### Given task 1
From the passage on voice AI payment methods, reproduce word for word the part from "The whole point" up to and including "Some are driving.".
### Given task 2
In the passage on voice AI payment methods, which companies are named as using POS-routed payment?

### Document section
* BEGIN *
The whole point of voice AI is that the customer calls and the experience is handled. Sending them to a different channel — phone to SMS to mobile browser — breaks that.

  • Drop-off is real. Not every customer completes the link. Some don't see the text. Some don't trust it. Some are driving.

  • It's not a voice experience anymore. You've built a sophisticated AI that handles the conversation naturally, then you drop the customer into a generic checkout page. The brand experience falls apart.

  • The payment link routes through one PSP. If the platform generates Stripe links, every restaurant pays Stripe fees — even if the restaurant already has a Worldpay or Square merchant account with better rates.

The SMS fallback is the most common approach because it's the easiest to build. But it's a compromise, not a solution.

Pattern 2: POS-Routed Payment

How it works: The AI takes the order and pushes it directly to the restaurant's POS system (Toast, Square, Clover). Payment is handled at the POS — the customer pays when they pick up, or the POS charges a card on file.

Who does this: ConverseNow, Kea, Tarro.

Why it's broken:

  • No prepayment guarantee. If the customer doesn't pay until pickup, there's no commitment. No-shows cost restaurants money. Prepaid orders have significantly higher completion rates.

  • Only works with supported POS systems. Each POS integration is a separate engineering project. Toast's API is different from Square's is different from Clover's. The voice AI platform has to build and maintain each one. Supporting 5 POS systems means 5 integration codebases.

  • The POS controls the payment. Toast processes through Toast Payments. Square processes through Square. The voice AI platform has no control over fees, has no visibility into payment data, and can't offer payment as a feature.

  • Franchise fragmentation. A franchise with 200 locations might have 3 different POS systems across its estate. The voice AI platform needs to support all of them — and each POS routes to its own bundled processor.

POS-routed payment works for simple pay-at-pickup flows. It doesn't work when the platform needs prepayment, multi-PSP flexibility, or payment data ownership.

Pattern 3: Voice Card Capture

How it works: The AI asks the customer to speak their card number, expiry date, and CVV. The audio is processed, tokenised, and the card is charged — all while the customer is on the phone.
* END *
Collected data:
* BEGIN *
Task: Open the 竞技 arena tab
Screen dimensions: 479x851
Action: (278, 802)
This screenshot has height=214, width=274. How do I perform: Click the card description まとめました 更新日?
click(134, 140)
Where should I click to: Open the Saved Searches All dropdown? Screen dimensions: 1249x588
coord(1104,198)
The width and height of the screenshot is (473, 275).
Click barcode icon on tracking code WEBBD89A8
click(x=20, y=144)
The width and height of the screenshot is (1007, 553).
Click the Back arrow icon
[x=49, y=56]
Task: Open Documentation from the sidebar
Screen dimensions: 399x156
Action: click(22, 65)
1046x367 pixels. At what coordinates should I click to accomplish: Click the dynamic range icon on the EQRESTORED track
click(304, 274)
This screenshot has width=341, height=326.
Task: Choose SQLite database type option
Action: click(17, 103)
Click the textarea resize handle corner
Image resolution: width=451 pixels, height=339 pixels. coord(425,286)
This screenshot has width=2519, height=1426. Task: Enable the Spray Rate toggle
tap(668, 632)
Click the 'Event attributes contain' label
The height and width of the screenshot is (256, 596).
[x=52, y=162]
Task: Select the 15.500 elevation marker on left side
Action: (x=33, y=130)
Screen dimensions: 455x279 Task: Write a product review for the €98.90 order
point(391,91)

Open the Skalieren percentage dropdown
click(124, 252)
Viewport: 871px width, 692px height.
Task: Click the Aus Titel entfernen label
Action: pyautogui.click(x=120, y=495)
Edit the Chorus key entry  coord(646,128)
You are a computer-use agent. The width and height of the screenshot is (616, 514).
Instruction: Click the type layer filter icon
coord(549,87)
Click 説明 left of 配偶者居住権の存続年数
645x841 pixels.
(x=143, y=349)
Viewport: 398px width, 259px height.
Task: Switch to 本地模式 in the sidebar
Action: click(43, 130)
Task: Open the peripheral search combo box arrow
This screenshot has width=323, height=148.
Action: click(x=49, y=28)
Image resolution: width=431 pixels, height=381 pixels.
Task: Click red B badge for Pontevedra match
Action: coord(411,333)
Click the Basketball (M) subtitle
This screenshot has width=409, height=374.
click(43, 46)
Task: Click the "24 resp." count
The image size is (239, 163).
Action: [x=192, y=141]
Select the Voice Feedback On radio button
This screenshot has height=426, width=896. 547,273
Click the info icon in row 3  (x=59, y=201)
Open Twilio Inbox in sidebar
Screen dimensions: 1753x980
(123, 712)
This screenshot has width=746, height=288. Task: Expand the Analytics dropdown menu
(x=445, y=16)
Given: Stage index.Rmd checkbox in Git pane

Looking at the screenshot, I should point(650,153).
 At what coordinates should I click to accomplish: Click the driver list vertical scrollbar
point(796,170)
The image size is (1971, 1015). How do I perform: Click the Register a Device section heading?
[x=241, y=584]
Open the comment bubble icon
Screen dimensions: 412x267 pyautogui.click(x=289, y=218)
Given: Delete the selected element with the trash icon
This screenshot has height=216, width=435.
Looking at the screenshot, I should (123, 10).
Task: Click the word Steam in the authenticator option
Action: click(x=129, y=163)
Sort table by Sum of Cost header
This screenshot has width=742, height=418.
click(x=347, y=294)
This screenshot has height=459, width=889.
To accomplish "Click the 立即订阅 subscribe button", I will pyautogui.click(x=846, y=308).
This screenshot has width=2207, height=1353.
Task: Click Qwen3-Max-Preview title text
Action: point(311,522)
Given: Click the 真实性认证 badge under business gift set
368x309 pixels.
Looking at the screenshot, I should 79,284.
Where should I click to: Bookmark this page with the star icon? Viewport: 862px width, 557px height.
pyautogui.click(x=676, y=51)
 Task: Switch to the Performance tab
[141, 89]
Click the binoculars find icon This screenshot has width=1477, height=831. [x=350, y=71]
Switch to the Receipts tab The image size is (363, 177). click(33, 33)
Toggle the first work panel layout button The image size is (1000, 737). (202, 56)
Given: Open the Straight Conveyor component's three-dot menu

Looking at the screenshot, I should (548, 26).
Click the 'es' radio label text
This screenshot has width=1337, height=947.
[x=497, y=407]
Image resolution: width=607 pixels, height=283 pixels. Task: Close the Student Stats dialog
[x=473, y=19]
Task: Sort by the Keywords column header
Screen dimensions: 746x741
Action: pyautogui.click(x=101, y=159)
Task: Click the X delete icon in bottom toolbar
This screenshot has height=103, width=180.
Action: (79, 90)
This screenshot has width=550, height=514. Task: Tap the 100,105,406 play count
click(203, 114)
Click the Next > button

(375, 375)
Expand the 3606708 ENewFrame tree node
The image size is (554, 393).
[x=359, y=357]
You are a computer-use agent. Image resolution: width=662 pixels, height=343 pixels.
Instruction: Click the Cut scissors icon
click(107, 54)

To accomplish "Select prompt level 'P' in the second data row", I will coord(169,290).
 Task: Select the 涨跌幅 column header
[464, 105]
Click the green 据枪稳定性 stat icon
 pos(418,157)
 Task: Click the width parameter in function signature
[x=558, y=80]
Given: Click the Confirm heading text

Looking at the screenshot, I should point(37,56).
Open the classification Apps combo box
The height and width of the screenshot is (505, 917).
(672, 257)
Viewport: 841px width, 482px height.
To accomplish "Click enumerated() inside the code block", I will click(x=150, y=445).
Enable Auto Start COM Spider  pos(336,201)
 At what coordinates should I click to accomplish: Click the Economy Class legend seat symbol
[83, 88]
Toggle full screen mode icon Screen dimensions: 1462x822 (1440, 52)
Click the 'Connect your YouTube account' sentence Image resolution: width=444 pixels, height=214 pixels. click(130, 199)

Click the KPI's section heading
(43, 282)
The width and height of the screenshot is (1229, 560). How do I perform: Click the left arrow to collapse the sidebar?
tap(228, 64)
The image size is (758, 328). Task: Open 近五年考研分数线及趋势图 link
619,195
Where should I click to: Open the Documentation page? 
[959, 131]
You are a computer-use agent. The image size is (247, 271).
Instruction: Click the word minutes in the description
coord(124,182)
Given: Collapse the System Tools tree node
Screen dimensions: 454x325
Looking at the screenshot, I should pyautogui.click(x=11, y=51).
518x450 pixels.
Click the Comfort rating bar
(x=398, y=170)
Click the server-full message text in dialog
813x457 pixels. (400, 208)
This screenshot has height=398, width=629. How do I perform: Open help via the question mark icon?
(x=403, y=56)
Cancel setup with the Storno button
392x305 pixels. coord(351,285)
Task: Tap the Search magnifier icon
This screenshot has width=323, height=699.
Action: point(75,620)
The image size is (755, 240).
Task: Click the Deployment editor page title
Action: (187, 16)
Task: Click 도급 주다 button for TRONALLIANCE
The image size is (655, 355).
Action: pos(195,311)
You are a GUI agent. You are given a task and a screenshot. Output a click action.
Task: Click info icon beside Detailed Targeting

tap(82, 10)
* END *
### Correct answer 1
The whole point of voice AI is that the customer calls and the experience is handled. Sending them to a different channel — phone to SMS to mobile browser — breaks that.

  • Drop-off is real. Not every customer completes the link. Some don't see the text. Some don't trust it. Some are driving.

### Correct answer 2
ConverseNow, Kea, and Tarro.